[Saved entries]

::::

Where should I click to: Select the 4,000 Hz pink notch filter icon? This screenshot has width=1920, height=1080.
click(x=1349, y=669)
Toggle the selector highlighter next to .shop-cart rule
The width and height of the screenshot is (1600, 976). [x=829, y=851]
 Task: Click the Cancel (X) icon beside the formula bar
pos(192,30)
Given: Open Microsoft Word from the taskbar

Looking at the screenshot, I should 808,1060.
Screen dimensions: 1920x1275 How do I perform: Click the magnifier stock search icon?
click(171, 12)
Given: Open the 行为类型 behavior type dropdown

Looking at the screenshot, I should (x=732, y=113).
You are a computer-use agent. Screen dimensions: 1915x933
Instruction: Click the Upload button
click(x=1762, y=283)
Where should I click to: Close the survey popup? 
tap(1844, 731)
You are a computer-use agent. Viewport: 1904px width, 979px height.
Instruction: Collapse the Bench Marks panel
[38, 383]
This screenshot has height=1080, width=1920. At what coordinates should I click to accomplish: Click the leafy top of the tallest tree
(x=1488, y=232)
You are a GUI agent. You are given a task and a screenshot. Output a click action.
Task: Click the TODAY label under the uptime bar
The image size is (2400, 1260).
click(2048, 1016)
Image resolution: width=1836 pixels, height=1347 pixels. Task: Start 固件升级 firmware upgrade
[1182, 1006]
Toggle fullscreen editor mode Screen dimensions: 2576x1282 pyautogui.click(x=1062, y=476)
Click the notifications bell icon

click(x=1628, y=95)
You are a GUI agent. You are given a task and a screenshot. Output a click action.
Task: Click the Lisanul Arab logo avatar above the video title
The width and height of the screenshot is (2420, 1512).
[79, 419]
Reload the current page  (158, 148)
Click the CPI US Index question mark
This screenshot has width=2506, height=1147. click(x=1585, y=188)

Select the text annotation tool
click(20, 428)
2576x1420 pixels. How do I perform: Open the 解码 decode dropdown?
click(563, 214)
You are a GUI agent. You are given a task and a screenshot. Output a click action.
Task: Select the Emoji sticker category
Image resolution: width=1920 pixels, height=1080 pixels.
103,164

::::

» PROMPT
This exercise calls for repeating every line of the data exactly.

» ANSWER FOR THE TASK
Where should I click to: Select the 4,000 Hz pink notch filter icon? This screenshot has width=1920, height=1080.
click(x=1349, y=669)
Toggle the selector highlighter next to .shop-cart rule
The width and height of the screenshot is (1600, 976). [x=829, y=851]
 Task: Click the Cancel (X) icon beside the formula bar
pos(192,30)
Given: Open Microsoft Word from the taskbar

Looking at the screenshot, I should 808,1060.
Screen dimensions: 1920x1275 How do I perform: Click the magnifier stock search icon?
click(171, 12)
Given: Open the 行为类型 behavior type dropdown

Looking at the screenshot, I should (x=732, y=113).
You are a computer-use agent. Screen dimensions: 1915x933
Instruction: Click the Upload button
click(x=1762, y=283)
Where should I click to: Close the survey popup? 
tap(1844, 731)
You are a computer-use agent. Viewport: 1904px width, 979px height.
Instruction: Collapse the Bench Marks panel
[38, 383]
This screenshot has height=1080, width=1920. At what coordinates should I click to accomplish: Click the leafy top of the tallest tree
(x=1488, y=232)
You are a GUI agent. You are given a task and a screenshot. Output a click action.
Task: Click the TODAY label under the uptime bar
The image size is (2400, 1260).
click(2048, 1016)
Image resolution: width=1836 pixels, height=1347 pixels. Task: Start 固件升级 firmware upgrade
[1182, 1006]
Toggle fullscreen editor mode Screen dimensions: 2576x1282 pyautogui.click(x=1062, y=476)
Click the notifications bell icon

click(x=1628, y=95)
You are a GUI agent. You are given a task and a screenshot. Output a click action.
Task: Click the Lisanul Arab logo avatar above the video title
The width and height of the screenshot is (2420, 1512).
[79, 419]
Reload the current page  (158, 148)
Click the CPI US Index question mark
This screenshot has width=2506, height=1147. click(x=1585, y=188)

Select the text annotation tool
click(20, 428)
2576x1420 pixels. How do I perform: Open the 解码 decode dropdown?
click(563, 214)
You are a GUI agent. You are given a task and a screenshot. Output a click action.
Task: Select the Emoji sticker category
Image resolution: width=1920 pixels, height=1080 pixels.
103,164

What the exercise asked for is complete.